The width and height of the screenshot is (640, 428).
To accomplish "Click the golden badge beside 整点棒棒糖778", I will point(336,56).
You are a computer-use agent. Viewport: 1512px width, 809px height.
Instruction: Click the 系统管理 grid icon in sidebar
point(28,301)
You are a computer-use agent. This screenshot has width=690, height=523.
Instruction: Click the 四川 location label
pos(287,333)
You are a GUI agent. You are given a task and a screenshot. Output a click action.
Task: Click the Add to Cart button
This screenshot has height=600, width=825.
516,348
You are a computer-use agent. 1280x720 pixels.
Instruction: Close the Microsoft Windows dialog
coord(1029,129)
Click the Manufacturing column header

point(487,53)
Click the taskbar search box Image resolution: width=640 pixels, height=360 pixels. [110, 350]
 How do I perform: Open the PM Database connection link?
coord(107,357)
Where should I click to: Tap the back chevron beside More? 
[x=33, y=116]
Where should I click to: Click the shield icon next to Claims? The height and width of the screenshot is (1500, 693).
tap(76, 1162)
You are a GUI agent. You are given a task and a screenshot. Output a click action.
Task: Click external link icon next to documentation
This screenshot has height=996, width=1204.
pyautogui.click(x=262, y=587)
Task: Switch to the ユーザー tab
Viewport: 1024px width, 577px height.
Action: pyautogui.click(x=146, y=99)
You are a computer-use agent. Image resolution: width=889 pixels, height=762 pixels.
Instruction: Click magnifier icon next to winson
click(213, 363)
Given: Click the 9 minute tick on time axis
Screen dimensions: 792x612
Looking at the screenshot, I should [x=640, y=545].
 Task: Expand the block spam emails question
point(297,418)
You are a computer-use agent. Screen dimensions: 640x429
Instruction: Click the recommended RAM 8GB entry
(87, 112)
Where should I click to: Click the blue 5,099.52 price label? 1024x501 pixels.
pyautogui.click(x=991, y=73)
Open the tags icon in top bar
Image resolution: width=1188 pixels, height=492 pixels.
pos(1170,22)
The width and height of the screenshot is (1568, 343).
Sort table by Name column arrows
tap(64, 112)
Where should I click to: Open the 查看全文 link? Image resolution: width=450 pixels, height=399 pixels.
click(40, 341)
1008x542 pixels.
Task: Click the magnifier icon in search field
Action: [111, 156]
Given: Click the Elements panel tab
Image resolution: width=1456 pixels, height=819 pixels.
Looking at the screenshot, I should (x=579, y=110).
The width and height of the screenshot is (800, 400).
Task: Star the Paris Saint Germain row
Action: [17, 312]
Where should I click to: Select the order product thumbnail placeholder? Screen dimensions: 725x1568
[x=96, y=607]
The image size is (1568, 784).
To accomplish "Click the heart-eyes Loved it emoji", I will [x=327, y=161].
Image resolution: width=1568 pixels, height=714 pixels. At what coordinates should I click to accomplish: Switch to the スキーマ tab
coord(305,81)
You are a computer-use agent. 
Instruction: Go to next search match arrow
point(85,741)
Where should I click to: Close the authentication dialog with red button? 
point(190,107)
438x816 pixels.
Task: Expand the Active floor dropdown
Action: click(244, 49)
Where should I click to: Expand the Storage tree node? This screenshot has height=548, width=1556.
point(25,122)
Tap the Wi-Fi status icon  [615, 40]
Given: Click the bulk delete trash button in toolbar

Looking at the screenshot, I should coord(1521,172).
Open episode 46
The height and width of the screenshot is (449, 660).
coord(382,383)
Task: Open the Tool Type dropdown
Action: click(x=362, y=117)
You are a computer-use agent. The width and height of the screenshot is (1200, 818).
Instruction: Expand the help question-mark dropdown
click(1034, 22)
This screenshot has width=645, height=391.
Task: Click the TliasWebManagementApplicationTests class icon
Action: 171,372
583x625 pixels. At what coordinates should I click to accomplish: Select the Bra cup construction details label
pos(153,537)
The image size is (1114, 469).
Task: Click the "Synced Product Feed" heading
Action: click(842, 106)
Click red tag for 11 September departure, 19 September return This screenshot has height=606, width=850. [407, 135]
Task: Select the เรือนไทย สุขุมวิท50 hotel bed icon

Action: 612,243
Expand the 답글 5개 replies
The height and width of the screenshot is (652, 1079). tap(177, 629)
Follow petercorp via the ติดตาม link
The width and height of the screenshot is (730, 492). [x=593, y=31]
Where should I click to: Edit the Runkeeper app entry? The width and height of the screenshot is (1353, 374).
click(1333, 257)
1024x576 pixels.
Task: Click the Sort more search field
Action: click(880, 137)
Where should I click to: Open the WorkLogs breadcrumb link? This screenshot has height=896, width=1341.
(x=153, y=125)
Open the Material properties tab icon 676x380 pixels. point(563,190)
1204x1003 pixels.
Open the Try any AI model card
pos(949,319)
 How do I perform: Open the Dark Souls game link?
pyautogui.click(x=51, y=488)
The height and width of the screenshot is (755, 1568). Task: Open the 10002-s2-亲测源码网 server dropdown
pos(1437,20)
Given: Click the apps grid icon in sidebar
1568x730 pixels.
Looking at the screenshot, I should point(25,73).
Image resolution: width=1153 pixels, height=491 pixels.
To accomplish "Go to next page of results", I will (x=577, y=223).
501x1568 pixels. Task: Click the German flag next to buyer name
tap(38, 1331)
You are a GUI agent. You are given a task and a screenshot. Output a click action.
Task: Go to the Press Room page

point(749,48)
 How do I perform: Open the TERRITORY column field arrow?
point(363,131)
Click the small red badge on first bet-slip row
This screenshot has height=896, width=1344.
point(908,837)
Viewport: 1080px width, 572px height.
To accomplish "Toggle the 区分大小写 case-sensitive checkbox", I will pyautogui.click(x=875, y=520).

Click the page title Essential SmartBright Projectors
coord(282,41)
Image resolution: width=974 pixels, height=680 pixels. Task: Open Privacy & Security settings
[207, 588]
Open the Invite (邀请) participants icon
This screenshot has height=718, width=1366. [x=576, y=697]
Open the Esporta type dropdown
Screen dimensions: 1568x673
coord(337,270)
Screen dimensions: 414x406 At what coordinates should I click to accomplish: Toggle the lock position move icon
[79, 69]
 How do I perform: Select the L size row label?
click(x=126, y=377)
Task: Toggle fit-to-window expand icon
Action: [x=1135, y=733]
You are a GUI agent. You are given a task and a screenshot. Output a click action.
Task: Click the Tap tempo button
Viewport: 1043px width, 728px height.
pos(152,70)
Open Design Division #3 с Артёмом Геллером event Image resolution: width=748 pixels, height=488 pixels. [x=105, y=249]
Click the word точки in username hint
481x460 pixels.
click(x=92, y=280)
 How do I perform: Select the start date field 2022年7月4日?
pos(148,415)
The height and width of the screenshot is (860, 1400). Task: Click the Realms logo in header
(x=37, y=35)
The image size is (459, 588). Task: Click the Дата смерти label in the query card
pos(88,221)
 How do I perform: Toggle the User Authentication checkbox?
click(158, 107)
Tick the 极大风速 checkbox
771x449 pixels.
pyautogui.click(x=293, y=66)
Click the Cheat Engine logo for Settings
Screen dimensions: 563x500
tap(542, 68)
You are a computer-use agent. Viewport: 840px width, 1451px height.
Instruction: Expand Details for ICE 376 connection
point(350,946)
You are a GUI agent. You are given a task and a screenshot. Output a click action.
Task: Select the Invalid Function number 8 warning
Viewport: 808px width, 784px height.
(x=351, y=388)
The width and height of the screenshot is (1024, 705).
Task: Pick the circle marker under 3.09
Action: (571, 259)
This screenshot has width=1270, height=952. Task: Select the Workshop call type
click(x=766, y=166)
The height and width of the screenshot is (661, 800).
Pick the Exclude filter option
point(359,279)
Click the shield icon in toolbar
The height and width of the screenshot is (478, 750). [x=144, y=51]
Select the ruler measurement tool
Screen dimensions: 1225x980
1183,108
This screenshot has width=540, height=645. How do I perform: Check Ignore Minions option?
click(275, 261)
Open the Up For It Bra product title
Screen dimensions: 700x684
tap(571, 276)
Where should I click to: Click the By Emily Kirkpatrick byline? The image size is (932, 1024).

◇ ◇ ◇ ◇ ◇ ◇ ◇

Work out how many lines above include the string "computer", then give that number alone.

• [Result of the exercise] 8